蛋白质翻译后修饰在生命体中具有十分重要的作用。它不仅使蛋白质的结构更为复杂, 功能更为完善, 调节更为精细，而且在众多生命进程中发挥着关键作用，如信号转导、新陈代谢、增殖分化、表观遗传等【1】。这种修饰过程受到一系列修饰酶（writer，书写器）和去修饰酶（eraser，擦除器）的严格调控，其功能的发挥亦依赖于相应效应蛋白（reader，阅读器）对修饰位点的特异性识别。越来越多证据表明，蛋白质翻译后修饰调控和识别的紊乱是一些人类疾病（如癌症）的重要发病原因之一【2-4】，这也使得蛋白质修饰的结合蛋白成为近年来药物研发的热门靶点之一【5,6】。

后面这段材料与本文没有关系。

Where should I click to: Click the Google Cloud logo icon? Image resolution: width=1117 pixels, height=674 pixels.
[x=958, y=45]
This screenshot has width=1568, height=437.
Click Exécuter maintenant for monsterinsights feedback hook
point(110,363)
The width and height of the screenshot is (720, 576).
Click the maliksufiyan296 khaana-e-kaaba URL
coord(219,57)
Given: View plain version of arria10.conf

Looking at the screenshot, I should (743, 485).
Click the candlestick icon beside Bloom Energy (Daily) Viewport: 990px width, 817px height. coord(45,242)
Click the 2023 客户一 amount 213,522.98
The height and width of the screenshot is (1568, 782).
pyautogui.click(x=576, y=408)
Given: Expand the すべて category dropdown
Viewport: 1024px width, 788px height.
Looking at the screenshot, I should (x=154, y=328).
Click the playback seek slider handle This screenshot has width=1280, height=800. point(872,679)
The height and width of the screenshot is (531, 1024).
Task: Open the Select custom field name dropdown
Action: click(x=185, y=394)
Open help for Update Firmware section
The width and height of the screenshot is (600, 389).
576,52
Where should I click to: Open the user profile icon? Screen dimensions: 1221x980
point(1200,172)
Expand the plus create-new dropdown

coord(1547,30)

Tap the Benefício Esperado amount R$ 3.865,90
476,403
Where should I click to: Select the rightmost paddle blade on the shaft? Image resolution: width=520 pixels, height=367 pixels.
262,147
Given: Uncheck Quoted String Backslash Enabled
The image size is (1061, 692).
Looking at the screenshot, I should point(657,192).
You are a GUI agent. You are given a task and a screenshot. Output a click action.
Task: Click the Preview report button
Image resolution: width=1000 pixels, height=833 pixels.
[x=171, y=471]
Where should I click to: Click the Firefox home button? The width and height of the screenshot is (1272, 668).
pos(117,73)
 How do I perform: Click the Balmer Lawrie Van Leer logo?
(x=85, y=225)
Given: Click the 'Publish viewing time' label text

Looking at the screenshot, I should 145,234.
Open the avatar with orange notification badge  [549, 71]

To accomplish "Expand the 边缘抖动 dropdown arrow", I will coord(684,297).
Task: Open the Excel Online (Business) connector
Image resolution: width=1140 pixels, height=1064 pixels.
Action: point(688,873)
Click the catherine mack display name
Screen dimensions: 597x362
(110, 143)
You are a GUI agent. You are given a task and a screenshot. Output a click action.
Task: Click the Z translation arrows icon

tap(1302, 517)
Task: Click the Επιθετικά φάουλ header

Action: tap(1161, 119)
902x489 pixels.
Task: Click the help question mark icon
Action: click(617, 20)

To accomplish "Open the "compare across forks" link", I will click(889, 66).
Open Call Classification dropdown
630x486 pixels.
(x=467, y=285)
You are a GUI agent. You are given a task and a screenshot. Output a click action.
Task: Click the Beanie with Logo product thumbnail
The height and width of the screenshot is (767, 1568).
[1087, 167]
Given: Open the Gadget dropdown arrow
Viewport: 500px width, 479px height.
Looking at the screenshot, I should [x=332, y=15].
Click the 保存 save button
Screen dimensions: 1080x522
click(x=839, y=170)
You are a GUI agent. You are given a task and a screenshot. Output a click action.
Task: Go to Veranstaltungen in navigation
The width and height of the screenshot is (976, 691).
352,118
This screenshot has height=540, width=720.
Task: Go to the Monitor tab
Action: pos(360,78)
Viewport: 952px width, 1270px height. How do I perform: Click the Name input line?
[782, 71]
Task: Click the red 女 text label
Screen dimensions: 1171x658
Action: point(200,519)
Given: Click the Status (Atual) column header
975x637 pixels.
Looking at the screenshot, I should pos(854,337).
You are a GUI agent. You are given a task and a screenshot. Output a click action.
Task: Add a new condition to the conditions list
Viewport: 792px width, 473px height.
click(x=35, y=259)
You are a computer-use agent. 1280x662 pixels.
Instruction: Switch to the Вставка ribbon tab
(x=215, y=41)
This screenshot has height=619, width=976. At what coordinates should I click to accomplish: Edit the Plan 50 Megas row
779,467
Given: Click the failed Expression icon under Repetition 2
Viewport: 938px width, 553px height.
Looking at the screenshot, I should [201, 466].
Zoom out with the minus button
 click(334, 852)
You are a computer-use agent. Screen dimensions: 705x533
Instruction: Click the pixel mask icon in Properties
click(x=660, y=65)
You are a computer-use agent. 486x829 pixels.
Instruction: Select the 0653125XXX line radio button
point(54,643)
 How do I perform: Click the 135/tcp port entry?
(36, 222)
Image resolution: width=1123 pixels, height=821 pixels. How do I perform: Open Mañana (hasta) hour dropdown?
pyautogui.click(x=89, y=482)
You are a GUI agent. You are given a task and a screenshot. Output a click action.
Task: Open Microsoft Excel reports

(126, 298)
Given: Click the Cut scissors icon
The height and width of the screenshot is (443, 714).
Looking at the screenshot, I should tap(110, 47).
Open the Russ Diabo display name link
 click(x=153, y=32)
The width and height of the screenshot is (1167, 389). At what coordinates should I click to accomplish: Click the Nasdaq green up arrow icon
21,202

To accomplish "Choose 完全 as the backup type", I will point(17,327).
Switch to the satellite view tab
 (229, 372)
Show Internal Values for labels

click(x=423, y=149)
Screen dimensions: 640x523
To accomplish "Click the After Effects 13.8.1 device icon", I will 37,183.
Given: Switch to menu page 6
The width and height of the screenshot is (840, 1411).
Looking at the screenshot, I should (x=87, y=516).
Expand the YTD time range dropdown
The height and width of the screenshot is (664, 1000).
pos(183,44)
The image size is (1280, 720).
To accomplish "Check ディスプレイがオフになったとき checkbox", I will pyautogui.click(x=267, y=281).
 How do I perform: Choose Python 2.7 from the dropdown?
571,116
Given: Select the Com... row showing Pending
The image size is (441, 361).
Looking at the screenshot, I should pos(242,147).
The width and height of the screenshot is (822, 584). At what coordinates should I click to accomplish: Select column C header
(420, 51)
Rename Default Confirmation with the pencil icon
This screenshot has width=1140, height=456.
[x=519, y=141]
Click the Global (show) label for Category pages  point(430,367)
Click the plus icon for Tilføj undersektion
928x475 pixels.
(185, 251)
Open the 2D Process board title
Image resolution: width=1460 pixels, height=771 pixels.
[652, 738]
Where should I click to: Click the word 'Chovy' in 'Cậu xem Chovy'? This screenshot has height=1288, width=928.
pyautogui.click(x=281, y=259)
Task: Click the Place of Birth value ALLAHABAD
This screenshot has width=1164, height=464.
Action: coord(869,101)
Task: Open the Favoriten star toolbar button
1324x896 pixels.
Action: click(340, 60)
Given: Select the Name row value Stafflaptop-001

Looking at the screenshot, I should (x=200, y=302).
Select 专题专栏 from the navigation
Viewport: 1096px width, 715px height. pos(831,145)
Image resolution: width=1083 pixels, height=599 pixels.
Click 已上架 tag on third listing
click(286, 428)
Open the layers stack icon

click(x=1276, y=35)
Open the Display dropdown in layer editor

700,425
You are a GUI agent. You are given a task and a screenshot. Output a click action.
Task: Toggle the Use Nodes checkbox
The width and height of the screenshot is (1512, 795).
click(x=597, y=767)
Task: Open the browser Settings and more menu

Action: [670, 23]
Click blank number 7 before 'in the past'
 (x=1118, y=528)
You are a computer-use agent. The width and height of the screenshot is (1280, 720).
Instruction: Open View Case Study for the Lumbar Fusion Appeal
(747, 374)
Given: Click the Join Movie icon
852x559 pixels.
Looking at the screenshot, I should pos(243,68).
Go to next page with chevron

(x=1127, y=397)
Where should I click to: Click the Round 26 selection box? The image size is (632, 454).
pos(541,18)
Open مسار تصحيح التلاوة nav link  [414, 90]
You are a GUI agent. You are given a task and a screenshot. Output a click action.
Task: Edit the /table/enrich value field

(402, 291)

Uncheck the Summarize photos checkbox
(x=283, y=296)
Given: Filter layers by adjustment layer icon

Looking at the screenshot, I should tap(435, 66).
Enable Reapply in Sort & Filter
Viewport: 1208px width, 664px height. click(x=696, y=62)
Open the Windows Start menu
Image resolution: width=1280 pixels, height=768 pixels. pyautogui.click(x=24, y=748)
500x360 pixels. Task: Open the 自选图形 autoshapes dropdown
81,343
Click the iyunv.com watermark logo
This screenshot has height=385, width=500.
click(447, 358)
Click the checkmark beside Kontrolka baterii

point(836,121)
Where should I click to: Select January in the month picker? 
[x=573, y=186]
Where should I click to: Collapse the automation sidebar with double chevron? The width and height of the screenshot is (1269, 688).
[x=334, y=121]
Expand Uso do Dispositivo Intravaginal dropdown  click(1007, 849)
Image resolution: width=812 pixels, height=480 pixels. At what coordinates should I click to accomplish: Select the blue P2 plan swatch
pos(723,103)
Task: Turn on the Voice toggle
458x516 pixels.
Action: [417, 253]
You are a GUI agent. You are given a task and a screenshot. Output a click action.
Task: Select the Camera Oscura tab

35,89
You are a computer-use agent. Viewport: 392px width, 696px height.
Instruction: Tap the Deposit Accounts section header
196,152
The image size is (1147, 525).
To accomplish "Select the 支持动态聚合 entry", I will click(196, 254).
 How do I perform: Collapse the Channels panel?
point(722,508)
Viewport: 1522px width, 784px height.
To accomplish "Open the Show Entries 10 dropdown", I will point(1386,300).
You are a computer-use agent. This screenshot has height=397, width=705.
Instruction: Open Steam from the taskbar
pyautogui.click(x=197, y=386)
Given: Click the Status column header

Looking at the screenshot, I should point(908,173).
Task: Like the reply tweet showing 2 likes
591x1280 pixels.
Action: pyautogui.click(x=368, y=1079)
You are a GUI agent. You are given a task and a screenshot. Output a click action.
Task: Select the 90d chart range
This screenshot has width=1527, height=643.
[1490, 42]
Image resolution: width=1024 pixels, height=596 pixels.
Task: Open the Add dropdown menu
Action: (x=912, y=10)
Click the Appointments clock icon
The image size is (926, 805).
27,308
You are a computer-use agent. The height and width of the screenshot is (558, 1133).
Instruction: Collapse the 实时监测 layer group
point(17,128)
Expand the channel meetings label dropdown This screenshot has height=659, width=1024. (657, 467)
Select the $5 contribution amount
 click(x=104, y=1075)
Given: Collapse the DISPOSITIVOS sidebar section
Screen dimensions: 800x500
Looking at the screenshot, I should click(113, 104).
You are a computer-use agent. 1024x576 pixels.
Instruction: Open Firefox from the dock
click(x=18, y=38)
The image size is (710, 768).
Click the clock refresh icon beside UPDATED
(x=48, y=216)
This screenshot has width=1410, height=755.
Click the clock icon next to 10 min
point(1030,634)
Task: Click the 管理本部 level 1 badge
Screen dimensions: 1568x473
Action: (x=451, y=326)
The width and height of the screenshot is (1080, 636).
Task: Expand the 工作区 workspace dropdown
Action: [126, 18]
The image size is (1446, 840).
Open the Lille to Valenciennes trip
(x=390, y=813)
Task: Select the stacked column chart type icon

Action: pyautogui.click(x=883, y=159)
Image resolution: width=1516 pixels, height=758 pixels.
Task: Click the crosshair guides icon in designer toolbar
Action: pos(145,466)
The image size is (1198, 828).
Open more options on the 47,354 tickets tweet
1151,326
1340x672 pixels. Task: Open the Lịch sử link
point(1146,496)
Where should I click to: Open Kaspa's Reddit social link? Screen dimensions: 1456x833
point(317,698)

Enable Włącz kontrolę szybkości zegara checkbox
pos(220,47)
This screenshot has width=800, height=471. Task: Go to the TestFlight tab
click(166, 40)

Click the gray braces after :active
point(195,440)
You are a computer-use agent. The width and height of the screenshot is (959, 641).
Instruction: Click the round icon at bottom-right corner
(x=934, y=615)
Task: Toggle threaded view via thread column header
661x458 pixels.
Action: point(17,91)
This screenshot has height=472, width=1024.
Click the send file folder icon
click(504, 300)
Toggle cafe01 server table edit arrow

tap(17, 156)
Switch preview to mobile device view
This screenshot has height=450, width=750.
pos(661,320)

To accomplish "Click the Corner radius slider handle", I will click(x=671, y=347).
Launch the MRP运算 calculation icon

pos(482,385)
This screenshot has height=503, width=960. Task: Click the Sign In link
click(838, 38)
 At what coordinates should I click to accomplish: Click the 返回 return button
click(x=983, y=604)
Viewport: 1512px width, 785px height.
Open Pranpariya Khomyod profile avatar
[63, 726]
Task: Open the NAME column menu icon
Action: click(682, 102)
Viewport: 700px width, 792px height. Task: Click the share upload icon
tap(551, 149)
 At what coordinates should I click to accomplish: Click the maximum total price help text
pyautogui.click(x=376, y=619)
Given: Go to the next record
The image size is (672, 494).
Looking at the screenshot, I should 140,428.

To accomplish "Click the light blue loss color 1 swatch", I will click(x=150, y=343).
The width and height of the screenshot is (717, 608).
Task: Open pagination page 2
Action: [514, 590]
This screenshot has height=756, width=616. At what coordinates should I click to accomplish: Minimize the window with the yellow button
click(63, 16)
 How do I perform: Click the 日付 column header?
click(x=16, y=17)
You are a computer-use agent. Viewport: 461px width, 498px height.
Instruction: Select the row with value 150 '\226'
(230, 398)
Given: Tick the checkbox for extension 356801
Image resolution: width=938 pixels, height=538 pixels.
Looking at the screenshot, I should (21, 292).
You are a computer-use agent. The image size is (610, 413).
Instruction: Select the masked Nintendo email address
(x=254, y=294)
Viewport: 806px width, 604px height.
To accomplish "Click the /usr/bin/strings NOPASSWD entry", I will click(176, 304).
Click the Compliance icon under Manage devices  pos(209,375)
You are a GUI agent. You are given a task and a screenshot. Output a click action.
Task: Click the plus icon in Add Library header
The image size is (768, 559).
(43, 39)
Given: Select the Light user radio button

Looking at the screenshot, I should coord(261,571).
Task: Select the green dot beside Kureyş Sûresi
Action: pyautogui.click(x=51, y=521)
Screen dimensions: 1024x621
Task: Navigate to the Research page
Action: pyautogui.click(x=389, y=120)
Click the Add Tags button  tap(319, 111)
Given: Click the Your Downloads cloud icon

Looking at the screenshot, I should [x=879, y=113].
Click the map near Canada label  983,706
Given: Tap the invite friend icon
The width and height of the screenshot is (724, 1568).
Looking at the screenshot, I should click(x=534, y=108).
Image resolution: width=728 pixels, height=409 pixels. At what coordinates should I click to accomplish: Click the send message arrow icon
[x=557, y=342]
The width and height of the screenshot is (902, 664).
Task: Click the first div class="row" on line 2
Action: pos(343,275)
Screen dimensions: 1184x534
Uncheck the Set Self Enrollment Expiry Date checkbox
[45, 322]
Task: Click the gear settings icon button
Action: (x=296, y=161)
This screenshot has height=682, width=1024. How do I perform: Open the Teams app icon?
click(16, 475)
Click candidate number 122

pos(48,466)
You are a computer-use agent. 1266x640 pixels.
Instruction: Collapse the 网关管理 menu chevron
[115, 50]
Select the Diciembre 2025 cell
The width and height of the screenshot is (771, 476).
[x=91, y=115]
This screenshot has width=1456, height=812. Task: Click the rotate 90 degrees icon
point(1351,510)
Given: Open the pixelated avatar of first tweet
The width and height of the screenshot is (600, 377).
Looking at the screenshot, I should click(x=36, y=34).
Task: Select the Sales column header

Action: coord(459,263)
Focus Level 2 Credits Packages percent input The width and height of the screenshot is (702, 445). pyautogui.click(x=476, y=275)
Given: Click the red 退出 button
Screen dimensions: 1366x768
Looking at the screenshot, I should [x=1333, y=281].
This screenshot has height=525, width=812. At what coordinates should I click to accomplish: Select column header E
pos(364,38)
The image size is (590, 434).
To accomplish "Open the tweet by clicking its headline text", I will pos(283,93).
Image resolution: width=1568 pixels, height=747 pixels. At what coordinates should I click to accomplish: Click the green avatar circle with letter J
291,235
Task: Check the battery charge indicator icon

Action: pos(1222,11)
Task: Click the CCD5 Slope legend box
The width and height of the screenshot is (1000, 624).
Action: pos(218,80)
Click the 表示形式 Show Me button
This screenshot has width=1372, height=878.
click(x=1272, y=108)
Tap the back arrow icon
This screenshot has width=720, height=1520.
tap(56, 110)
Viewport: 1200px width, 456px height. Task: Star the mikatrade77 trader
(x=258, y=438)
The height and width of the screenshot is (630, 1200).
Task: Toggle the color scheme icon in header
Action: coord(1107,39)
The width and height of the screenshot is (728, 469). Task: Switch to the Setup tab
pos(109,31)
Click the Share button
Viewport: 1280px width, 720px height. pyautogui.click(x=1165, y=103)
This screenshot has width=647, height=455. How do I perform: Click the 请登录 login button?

蛋白质翻译后修饰所介导的蛋白质相互作用常常是高度动态的，且具有结合力微弱和瞬时性等特性，因此，传统的用于研究蛋白质相互作用的方法（如酵母双杂交系统、免疫共沉淀、荧光共振能量转移）具有很大的局限性。为克服上述困难，基于光交联的化学生物学方法应运而生，此方法可在特定激发条件下将非共价的相互作用转化为不可逆的共价相互连接从而实现对蛋白质翻译后修饰介导的蛋白质相互作用的捕捉【7-9】。光交联具有高度邻近依赖的特性，除了用于发现相互作用蛋白，亦可用于研究蛋白质相互作用区域。然而，由于光交联复合物的富集及分析存在着很大的困难，使其在这方面的运用仍然面临巨大的挑战（图1A）。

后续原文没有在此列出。